**Task material:**
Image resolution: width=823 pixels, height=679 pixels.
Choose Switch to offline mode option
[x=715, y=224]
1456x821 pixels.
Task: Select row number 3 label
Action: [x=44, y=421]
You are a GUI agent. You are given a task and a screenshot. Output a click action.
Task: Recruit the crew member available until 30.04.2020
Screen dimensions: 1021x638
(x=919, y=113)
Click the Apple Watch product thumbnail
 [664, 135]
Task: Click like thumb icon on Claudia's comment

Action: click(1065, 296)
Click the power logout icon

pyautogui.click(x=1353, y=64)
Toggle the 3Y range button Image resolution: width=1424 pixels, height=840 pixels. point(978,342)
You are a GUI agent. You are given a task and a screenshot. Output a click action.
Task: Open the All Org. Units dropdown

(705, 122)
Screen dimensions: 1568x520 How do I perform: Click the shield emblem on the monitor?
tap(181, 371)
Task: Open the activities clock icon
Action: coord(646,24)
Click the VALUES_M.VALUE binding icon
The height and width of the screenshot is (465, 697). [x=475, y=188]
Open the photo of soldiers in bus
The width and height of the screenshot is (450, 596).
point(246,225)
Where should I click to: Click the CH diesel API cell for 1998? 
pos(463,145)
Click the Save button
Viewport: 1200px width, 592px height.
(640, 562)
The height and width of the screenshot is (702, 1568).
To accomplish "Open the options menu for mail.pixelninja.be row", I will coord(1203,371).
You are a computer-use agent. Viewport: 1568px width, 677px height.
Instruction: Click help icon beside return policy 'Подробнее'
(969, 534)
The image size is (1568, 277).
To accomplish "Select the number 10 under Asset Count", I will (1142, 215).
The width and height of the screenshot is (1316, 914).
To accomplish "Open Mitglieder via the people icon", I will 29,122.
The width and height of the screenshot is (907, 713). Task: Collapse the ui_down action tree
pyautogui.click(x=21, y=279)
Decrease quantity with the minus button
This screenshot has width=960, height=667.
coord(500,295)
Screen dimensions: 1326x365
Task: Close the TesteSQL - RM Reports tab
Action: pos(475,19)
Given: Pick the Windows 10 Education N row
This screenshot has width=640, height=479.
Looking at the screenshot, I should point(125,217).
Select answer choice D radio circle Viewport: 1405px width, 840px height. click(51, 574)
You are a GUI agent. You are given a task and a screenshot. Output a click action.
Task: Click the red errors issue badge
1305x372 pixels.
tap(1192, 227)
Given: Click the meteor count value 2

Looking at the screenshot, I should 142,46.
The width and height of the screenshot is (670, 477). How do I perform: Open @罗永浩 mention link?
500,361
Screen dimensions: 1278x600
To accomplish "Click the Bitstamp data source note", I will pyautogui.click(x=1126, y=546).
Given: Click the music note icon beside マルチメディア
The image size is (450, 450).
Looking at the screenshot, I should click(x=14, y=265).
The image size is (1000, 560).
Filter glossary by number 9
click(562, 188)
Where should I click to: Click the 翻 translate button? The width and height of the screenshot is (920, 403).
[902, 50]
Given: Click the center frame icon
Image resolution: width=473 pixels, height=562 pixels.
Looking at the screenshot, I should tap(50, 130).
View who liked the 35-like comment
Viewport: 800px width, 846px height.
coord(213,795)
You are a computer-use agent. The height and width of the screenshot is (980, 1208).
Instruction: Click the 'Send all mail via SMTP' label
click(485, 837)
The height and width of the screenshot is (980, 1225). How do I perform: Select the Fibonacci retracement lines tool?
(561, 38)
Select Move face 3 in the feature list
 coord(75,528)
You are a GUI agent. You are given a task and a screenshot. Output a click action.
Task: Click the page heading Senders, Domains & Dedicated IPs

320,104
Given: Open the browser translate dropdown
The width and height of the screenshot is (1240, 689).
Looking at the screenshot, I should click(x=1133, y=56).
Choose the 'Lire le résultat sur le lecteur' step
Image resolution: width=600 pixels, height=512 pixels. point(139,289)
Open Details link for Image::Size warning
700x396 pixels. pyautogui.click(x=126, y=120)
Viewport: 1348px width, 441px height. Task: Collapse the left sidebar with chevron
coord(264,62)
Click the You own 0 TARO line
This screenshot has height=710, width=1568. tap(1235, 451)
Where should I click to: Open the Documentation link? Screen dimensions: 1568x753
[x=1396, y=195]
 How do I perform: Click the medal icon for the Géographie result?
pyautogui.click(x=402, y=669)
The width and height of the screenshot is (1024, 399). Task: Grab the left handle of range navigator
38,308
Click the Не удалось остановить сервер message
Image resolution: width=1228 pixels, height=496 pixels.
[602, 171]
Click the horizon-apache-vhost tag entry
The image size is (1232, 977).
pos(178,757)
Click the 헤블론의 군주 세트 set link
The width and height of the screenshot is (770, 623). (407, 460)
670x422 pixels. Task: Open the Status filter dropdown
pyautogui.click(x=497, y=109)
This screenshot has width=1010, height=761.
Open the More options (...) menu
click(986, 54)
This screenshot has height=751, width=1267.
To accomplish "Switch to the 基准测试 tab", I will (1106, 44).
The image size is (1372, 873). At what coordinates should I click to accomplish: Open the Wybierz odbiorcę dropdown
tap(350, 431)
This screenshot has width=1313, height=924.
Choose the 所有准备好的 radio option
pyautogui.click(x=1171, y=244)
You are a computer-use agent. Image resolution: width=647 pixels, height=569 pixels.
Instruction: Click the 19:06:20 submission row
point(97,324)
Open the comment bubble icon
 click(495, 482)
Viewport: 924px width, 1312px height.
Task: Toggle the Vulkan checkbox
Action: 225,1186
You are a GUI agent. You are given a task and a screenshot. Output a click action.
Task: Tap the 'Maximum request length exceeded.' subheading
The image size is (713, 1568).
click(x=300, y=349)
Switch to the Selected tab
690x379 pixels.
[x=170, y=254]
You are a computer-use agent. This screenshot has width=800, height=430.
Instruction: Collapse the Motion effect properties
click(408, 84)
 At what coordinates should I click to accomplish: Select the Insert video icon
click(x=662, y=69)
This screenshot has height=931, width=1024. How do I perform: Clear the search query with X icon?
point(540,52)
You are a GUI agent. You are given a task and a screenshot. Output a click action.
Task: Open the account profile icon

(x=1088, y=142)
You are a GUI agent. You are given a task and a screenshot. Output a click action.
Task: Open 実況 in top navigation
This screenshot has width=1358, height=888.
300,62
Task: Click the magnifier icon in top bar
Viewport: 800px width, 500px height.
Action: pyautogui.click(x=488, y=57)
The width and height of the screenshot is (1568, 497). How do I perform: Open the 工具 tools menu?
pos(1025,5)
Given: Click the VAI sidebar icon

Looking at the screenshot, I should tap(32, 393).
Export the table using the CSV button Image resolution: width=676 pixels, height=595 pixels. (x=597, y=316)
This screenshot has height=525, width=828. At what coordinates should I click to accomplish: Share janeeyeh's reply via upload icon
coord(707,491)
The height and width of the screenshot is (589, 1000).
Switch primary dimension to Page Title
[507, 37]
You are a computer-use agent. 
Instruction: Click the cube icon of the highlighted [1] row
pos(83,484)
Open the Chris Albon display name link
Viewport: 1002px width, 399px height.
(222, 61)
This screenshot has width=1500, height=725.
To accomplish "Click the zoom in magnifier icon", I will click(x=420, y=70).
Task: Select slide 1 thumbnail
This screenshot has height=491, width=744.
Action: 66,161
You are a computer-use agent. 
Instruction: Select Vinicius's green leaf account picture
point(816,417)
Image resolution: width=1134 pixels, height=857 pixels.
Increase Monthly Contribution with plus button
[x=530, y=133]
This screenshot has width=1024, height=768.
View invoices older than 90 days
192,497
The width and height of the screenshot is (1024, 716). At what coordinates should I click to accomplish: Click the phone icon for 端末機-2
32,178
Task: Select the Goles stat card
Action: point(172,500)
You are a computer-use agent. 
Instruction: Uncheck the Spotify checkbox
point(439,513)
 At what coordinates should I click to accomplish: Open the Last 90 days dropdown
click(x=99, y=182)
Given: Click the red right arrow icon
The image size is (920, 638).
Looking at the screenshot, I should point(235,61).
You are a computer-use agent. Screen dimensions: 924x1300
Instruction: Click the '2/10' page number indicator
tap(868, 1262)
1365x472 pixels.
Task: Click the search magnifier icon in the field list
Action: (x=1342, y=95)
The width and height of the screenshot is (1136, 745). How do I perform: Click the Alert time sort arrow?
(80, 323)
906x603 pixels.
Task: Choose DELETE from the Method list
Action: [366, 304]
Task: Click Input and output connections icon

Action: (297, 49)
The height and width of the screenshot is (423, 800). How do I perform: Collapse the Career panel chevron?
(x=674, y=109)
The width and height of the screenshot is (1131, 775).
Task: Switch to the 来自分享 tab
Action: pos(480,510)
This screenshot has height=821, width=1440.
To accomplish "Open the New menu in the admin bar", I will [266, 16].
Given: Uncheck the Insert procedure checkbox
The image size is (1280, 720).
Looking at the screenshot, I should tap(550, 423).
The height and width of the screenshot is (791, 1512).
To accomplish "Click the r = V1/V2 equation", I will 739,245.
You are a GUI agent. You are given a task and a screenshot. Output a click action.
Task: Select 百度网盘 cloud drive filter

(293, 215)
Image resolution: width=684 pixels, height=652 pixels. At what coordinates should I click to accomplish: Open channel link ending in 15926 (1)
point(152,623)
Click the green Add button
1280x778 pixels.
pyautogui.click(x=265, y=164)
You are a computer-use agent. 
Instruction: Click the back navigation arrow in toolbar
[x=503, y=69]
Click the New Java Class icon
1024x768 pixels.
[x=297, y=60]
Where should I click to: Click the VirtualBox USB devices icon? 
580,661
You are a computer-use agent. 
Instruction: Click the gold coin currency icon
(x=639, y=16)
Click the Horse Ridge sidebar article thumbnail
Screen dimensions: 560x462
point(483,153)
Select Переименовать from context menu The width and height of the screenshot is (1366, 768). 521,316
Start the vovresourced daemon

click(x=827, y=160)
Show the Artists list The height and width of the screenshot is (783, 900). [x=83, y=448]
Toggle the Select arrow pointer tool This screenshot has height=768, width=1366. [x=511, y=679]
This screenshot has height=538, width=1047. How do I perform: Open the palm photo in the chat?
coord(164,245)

**The problem:** Give the lines from the one containing "Click the green Add button" through the end of the entries again, exactly as written and with no other lines.

**Your response:**
Click the green Add button
1280x778 pixels.
pyautogui.click(x=265, y=164)
You are a computer-use agent. 
Instruction: Click the back navigation arrow in toolbar
[x=503, y=69]
Click the New Java Class icon
1024x768 pixels.
[x=297, y=60]
Where should I click to: Click the VirtualBox USB devices icon? 
580,661
You are a computer-use agent. 
Instruction: Click the gold coin currency icon
(x=639, y=16)
Click the Horse Ridge sidebar article thumbnail
Screen dimensions: 560x462
point(483,153)
Select Переименовать from context menu The width and height of the screenshot is (1366, 768). 521,316
Start the vovresourced daemon

click(x=827, y=160)
Show the Artists list The height and width of the screenshot is (783, 900). [x=83, y=448]
Toggle the Select arrow pointer tool This screenshot has height=768, width=1366. [x=511, y=679]
This screenshot has height=538, width=1047. How do I perform: Open the palm photo in the chat?
coord(164,245)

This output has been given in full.